If we listen to what everyone has been saying [about tightening class-of-service policies]--and it's all real because we see the numbers--it means all our aircraft should be coach cabin, and I know darn well that no individual wants that. There's the corporation and then here's the traveler--and some of you are both--and the corporate challenge is on price. It's a very slippery slope. Thank God we can't get to Boeing and change the configuration, and get our maintenance guys to strip out B777 first class and business class seating and make it all coach and snug in another 100 people, so you'd feel really refreshed after you get over there after 10 hours to do some business. In my company, if I were running it, maybe I'd send one instead of two guys and still have that business meeting. The easiest thing to manage is the price first. And that is the slippery slope. You become less valuable if there are no business- and first-class buyers. The equipment out there isn't going to change. The capital expense is not going to go away. Maybe some of the carriers will. Maybe some of the programs will. So you have to be careful during this crisis. If it stays really long, maybe you end up with a no-frills airline product. I doubt that, because the people who really travel a lot will fight that. But if we were building airplanes right now, based on what you tell us, everyone wants coach and wants to eat their knees for 10 hours, and I do not think that's really what you want.

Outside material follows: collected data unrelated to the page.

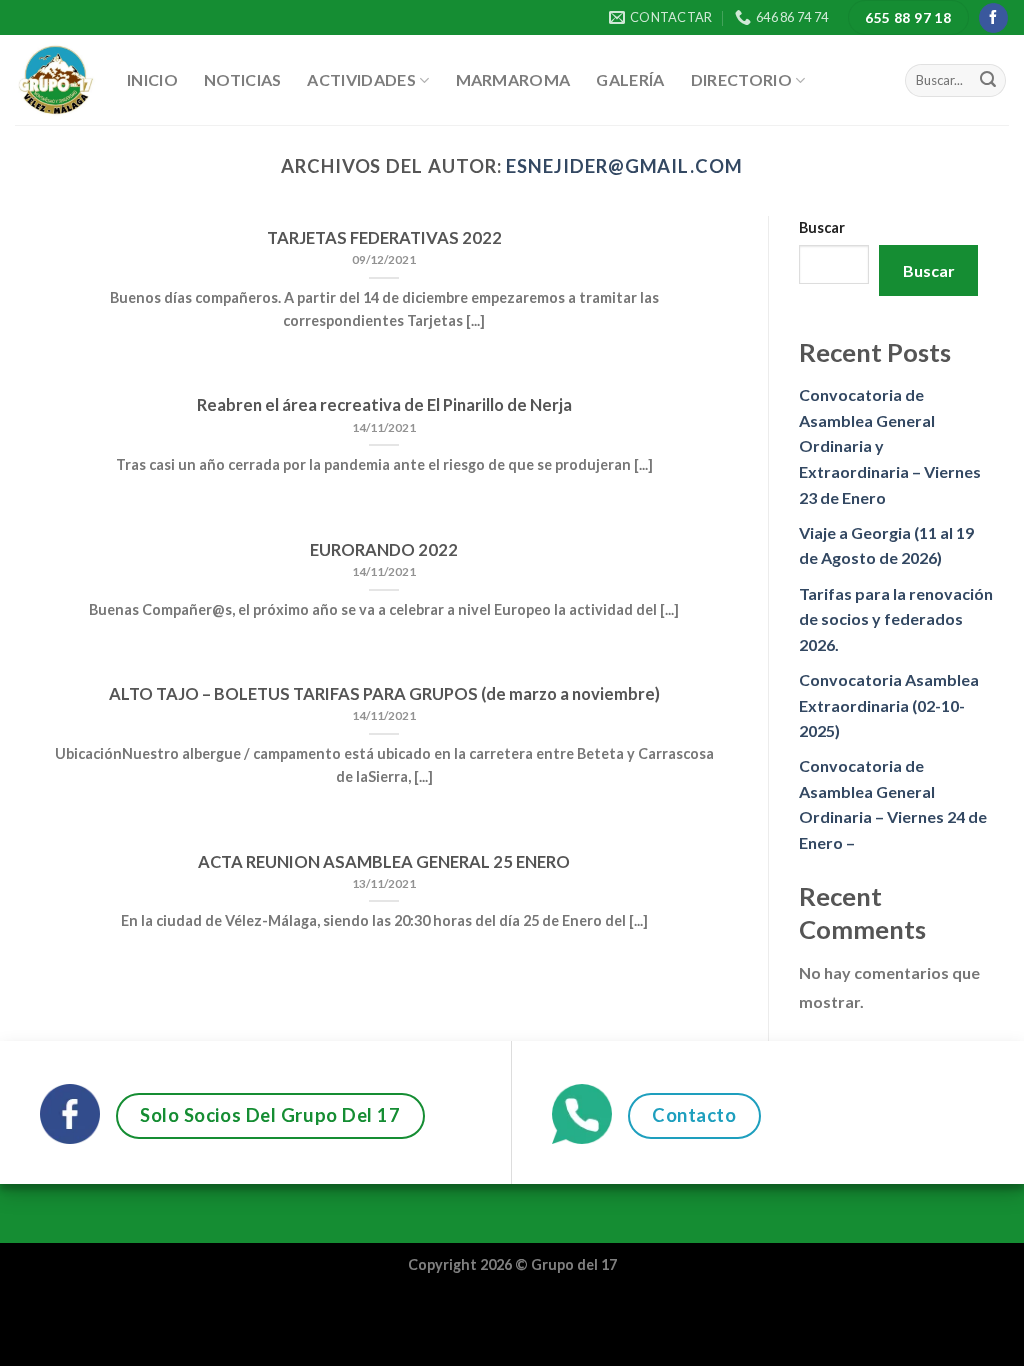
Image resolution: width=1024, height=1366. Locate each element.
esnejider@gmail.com (624, 166)
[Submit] (988, 80)
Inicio (152, 79)
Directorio (741, 79)
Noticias (243, 79)
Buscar (822, 227)
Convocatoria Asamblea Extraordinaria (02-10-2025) (889, 705)
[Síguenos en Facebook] (993, 18)
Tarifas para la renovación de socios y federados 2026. (896, 619)
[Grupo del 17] (56, 80)
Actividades (361, 79)
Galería (630, 79)
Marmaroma (513, 79)
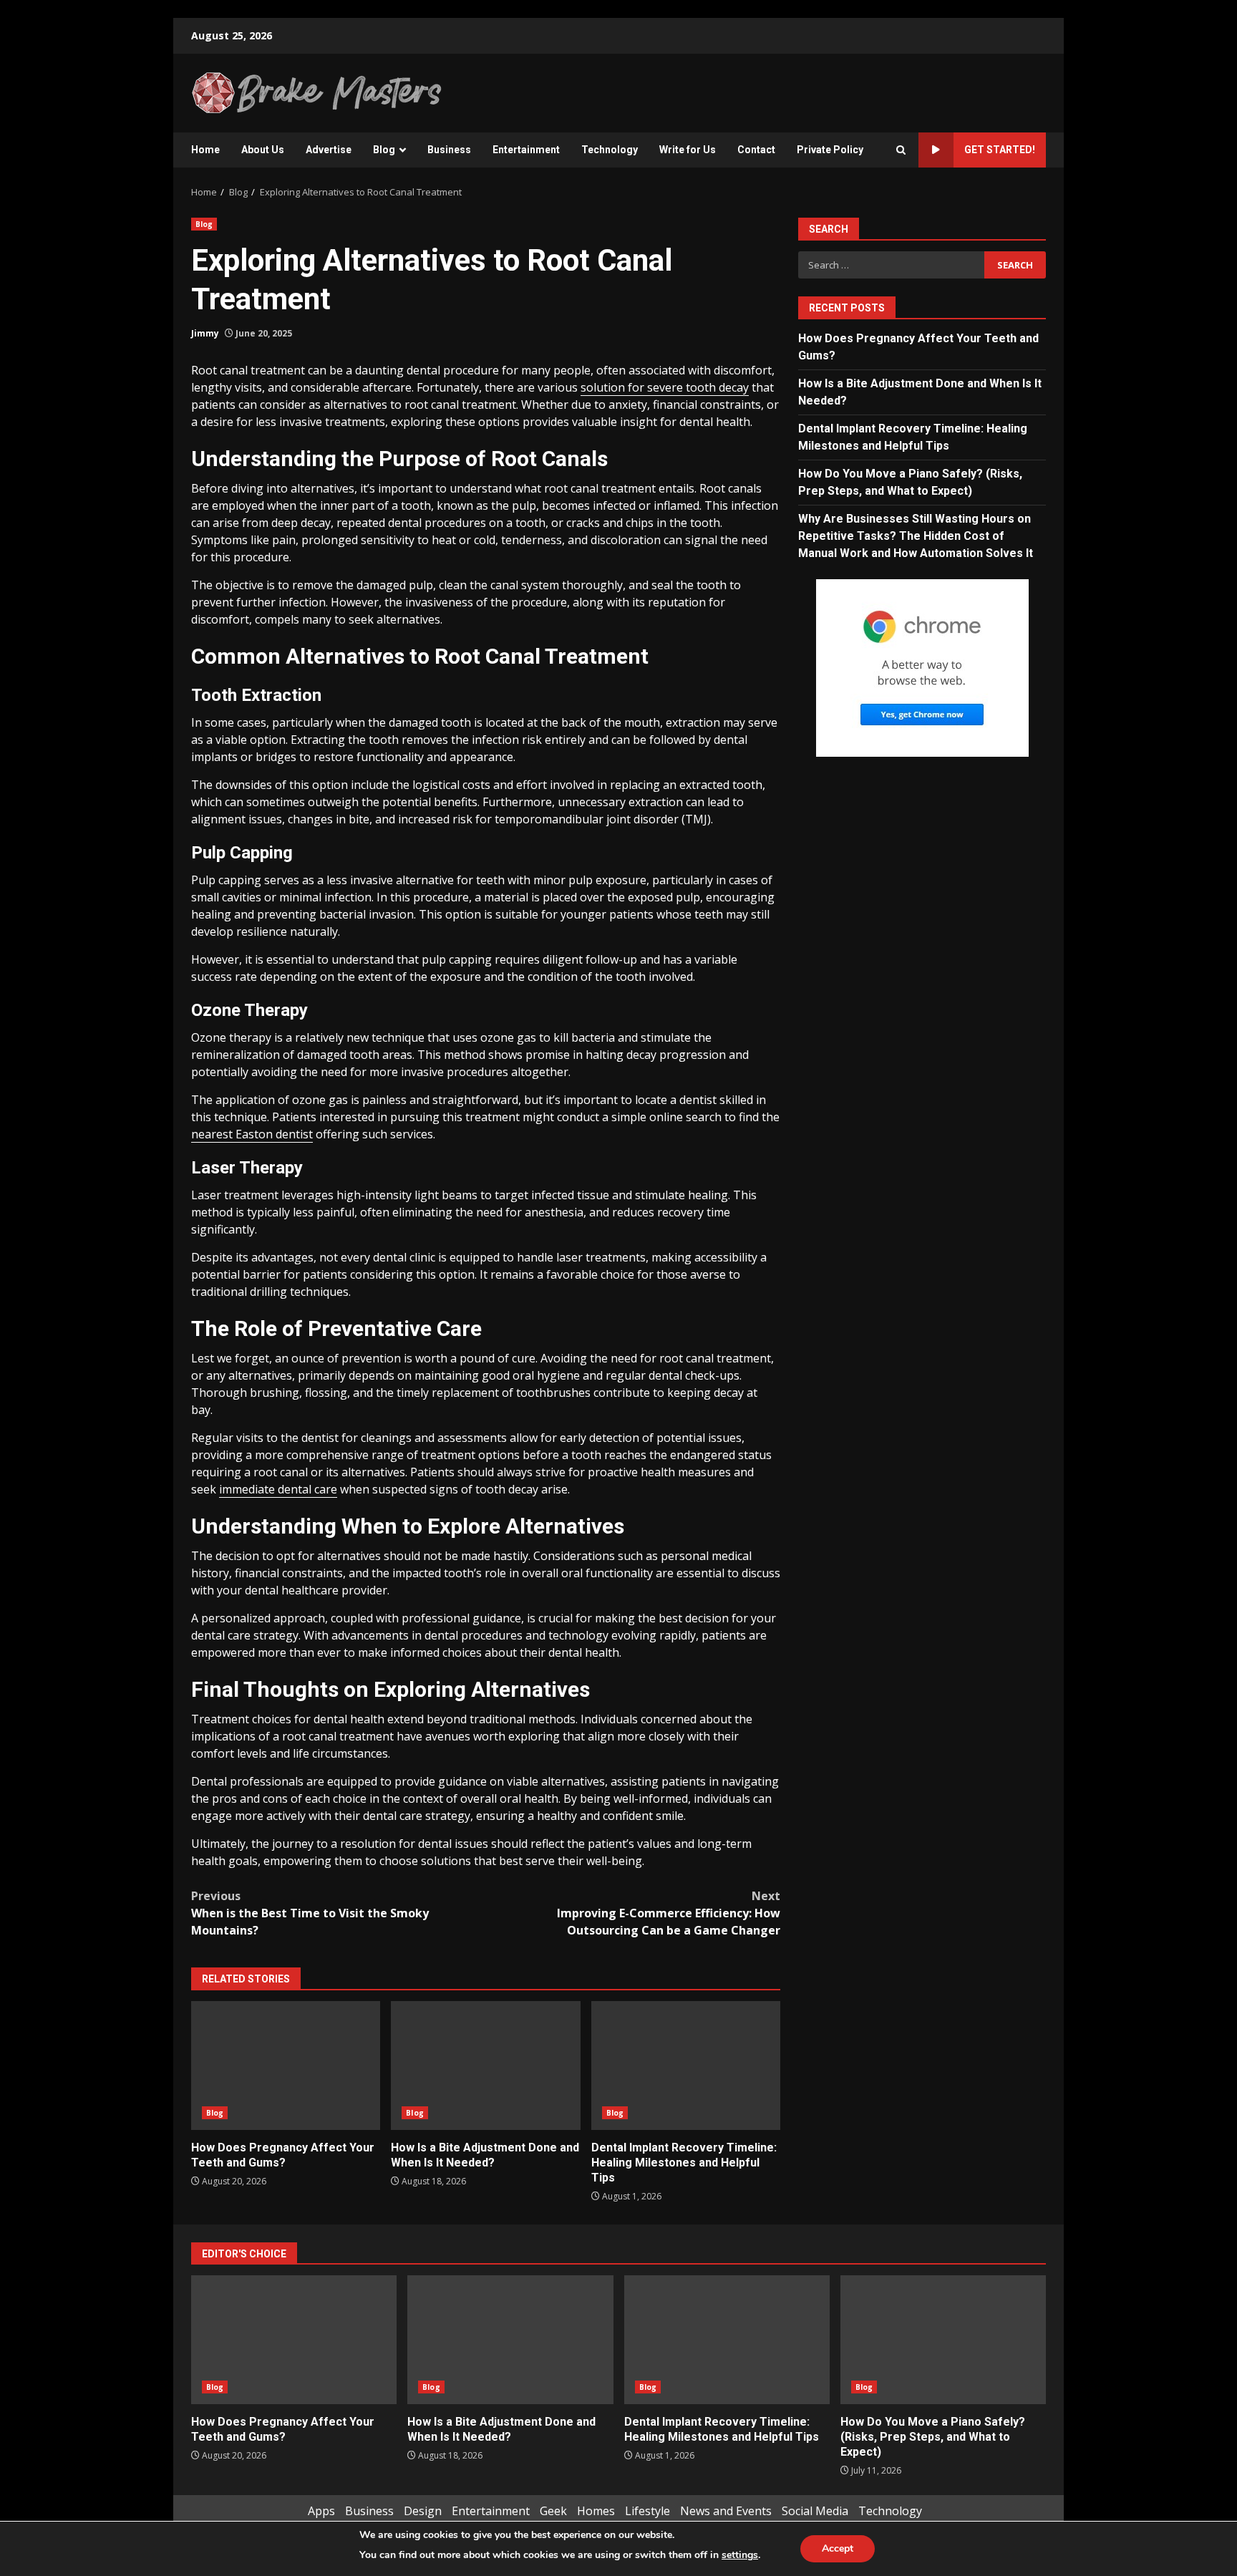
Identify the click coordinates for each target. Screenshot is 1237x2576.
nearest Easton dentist (252, 1134)
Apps (321, 2511)
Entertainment (526, 149)
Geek (553, 2511)
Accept (837, 2548)
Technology (609, 149)
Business (449, 149)
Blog (384, 149)
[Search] (901, 150)
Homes (596, 2511)
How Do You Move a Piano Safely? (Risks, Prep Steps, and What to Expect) (943, 2339)
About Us (262, 149)
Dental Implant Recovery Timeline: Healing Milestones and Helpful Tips (685, 2065)
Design (423, 2511)
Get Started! (999, 149)
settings (740, 2555)
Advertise (328, 149)
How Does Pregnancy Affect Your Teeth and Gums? (285, 2065)
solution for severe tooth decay (665, 387)
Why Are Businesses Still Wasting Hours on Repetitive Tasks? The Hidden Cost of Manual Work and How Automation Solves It (915, 535)
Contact (756, 149)
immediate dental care (278, 1489)
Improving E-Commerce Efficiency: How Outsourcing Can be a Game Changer (668, 1913)
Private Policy (830, 149)
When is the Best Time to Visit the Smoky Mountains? (310, 1913)
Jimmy (205, 333)
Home (205, 149)
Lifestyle (647, 2511)
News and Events (726, 2511)
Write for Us (687, 149)
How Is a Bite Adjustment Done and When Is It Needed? (485, 2065)
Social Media (815, 2511)
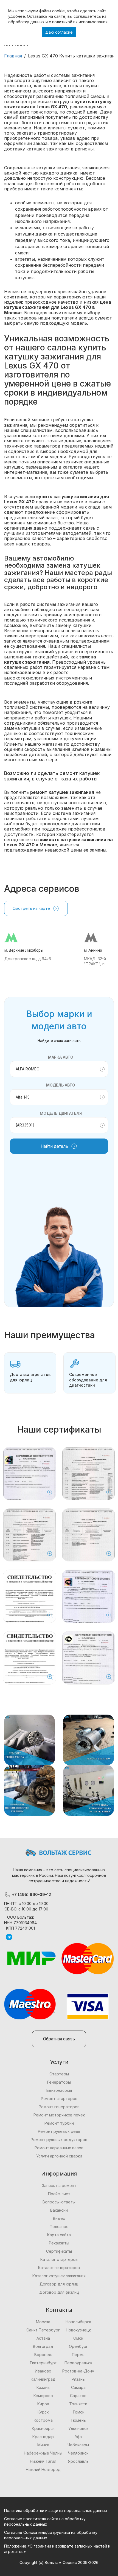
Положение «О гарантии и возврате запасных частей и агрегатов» (57, 2549)
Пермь (78, 2354)
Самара (78, 2387)
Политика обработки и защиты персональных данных (55, 2510)
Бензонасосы (59, 2090)
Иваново (43, 2371)
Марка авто (60, 1057)
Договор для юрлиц (59, 2284)
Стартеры (59, 2074)
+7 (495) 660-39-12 (31, 1894)
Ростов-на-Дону (78, 2371)
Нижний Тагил (43, 2461)
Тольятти (78, 2403)
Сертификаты (59, 2251)
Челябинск (78, 2453)
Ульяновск (78, 2428)
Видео (59, 2218)
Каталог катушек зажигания (59, 2275)
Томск (78, 2412)
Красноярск (43, 2428)
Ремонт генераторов (59, 2106)
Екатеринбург (43, 2362)
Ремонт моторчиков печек (59, 2115)
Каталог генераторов (59, 2267)
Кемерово (43, 2395)
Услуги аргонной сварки (59, 2156)
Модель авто (60, 1085)
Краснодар (43, 2436)
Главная (13, 56)
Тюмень (78, 2420)
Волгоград (43, 2346)
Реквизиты (59, 2243)
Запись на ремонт (59, 2185)
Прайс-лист (59, 2193)
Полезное (59, 2226)
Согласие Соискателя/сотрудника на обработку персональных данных (50, 2535)
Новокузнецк (78, 2330)
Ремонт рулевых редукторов (59, 2139)
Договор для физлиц (59, 2292)
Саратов (78, 2395)
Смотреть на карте (31, 908)
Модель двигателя (61, 1113)
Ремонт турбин (59, 2123)
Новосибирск (78, 2321)
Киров (43, 2403)
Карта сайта (59, 2234)
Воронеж (43, 2354)
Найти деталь (54, 1146)
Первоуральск (78, 2362)
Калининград (43, 2379)
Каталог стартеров (59, 2259)
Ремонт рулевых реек (59, 2131)
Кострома (43, 2420)
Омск (78, 2338)
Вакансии (59, 2210)
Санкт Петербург (43, 2330)
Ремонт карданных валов (59, 2147)
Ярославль (78, 2461)
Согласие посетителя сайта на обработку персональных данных (45, 2521)
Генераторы (59, 2082)
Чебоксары (78, 2445)
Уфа (78, 2436)
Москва (43, 2321)
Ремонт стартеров (59, 2098)
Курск (43, 2412)
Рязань (78, 2379)
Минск (43, 2445)
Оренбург (78, 2346)
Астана (43, 2338)
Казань (43, 2387)
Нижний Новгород (43, 2469)
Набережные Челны (43, 2453)
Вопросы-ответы (59, 2202)
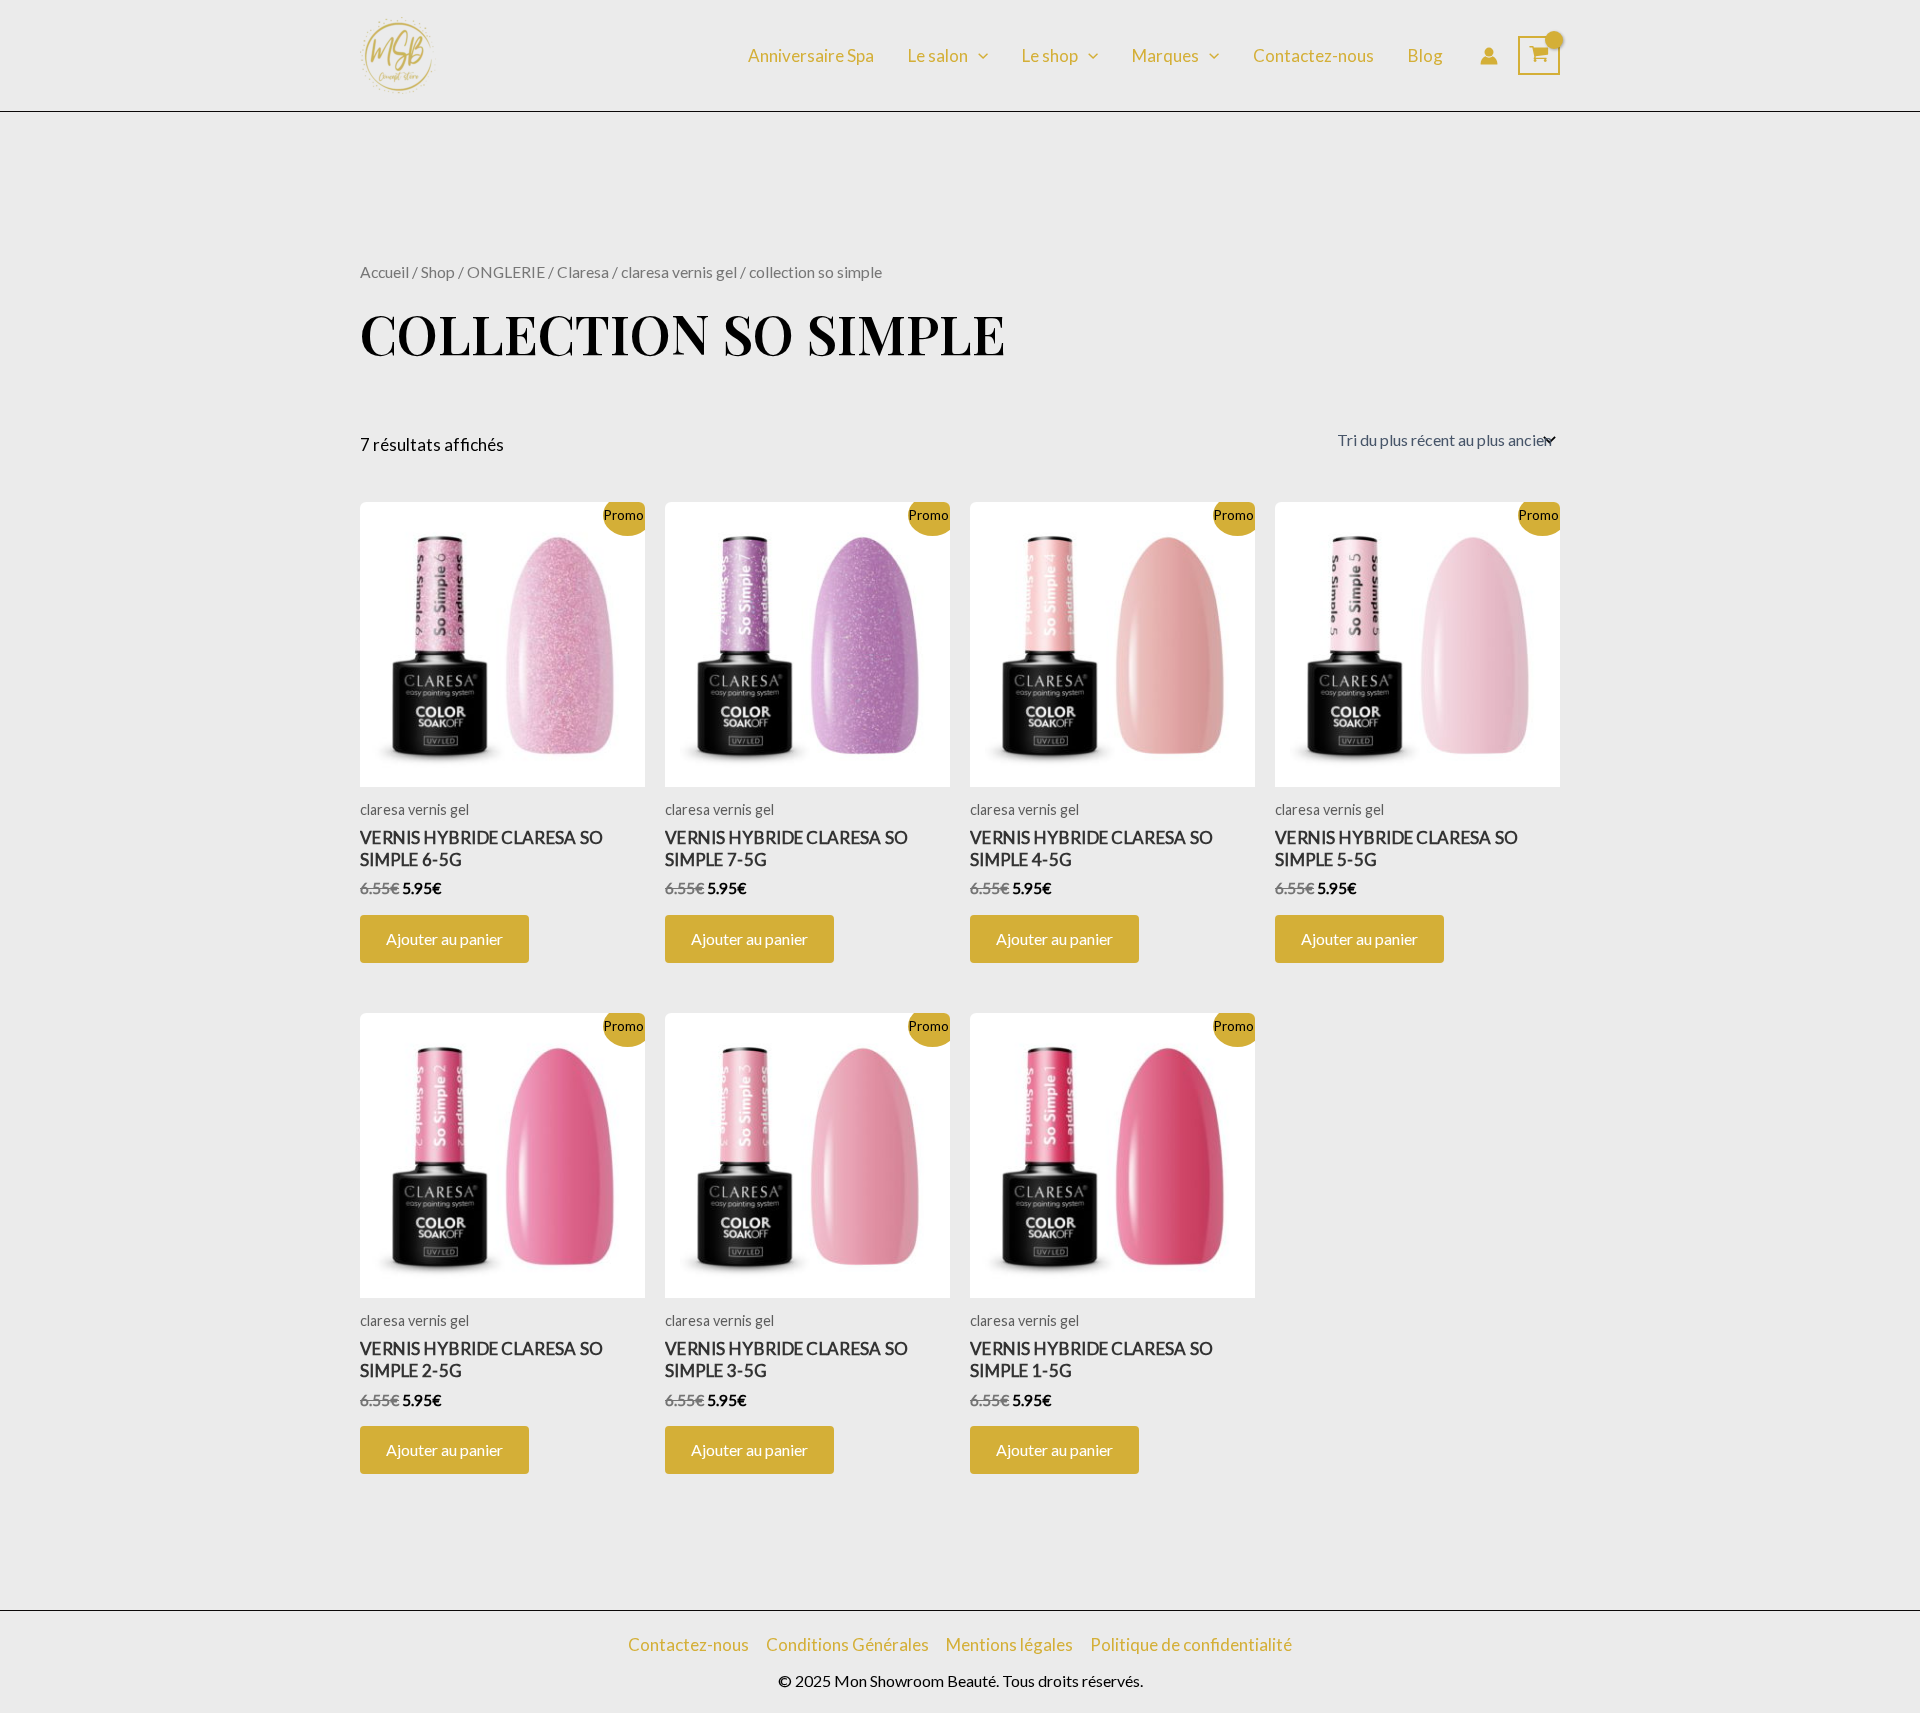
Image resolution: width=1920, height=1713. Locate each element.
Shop (438, 272)
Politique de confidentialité (1191, 1644)
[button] (978, 56)
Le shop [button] (1050, 55)
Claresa (583, 272)
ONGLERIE (506, 272)
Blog (1425, 55)
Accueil (384, 272)
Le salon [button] (938, 55)
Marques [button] (1165, 55)
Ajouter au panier (444, 938)
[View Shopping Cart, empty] (1539, 56)
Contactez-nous (1313, 55)
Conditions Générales (847, 1644)
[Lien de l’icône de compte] (1489, 56)
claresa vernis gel (679, 272)
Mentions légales (1009, 1644)
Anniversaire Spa (811, 55)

There are a lot of fare sales going on. What are the spot-buy sourcing opportunities?
I think spot buying is actually very dangerous and detrimental to any real program you have in place. You lose the data, you lose the information, you lose on security issues and communication issues, and you lose your share commitment. Keep in mind, the airlines are doing different things to stimulate business because it is becoming necessary, and that makes the corporate programs less attractive. So if we can do that on the $17 billion of revenue for the airline, then these programs become collectively less important. So we have to figure out how to show value--all of us--and deliver what we are committing to. So going outside the program, which I call leakage, and going to lowest logical fares outside of preferreds and really tearing the walls down and letting that occur is like taking a hit of heroin. You'll become addicted and then die eventually.
Has there been more demand for soft-dollar benefits like upgrades and elite-level frequent flyer status matching?
So, do you mean how much more can we give away? (Laughter) The program is set up so the membership becomes more valuable. If you are AAdvantage Gold or above, you don't have to pay a lot of the different fees [on checked baggage, etc.]. And the fee thing is kind of interesting. If you take it out of our industry, we pay fees without even blinking for services that you incur anywhere else in business. Our business has been pretty immature in getting to business principles. The revenue streams are well-enjoyed for whatever people want to buy, whether it is three beers or a checked bag. People have learned to pack better. We actually have programs where our inflight crews will come out and teach you how to pack like a flight attendant. But if you need the service, you pay for the service, whether it be checked bags, etc. Maybe we need to figure out how to bundle or unbundle certain things for buyers. But it is a revenue stream we are going to keep going with. It looks like people are paying. It doesn't mean they like paying for something that they didn't have to pay for before, but we have not had that much pushback.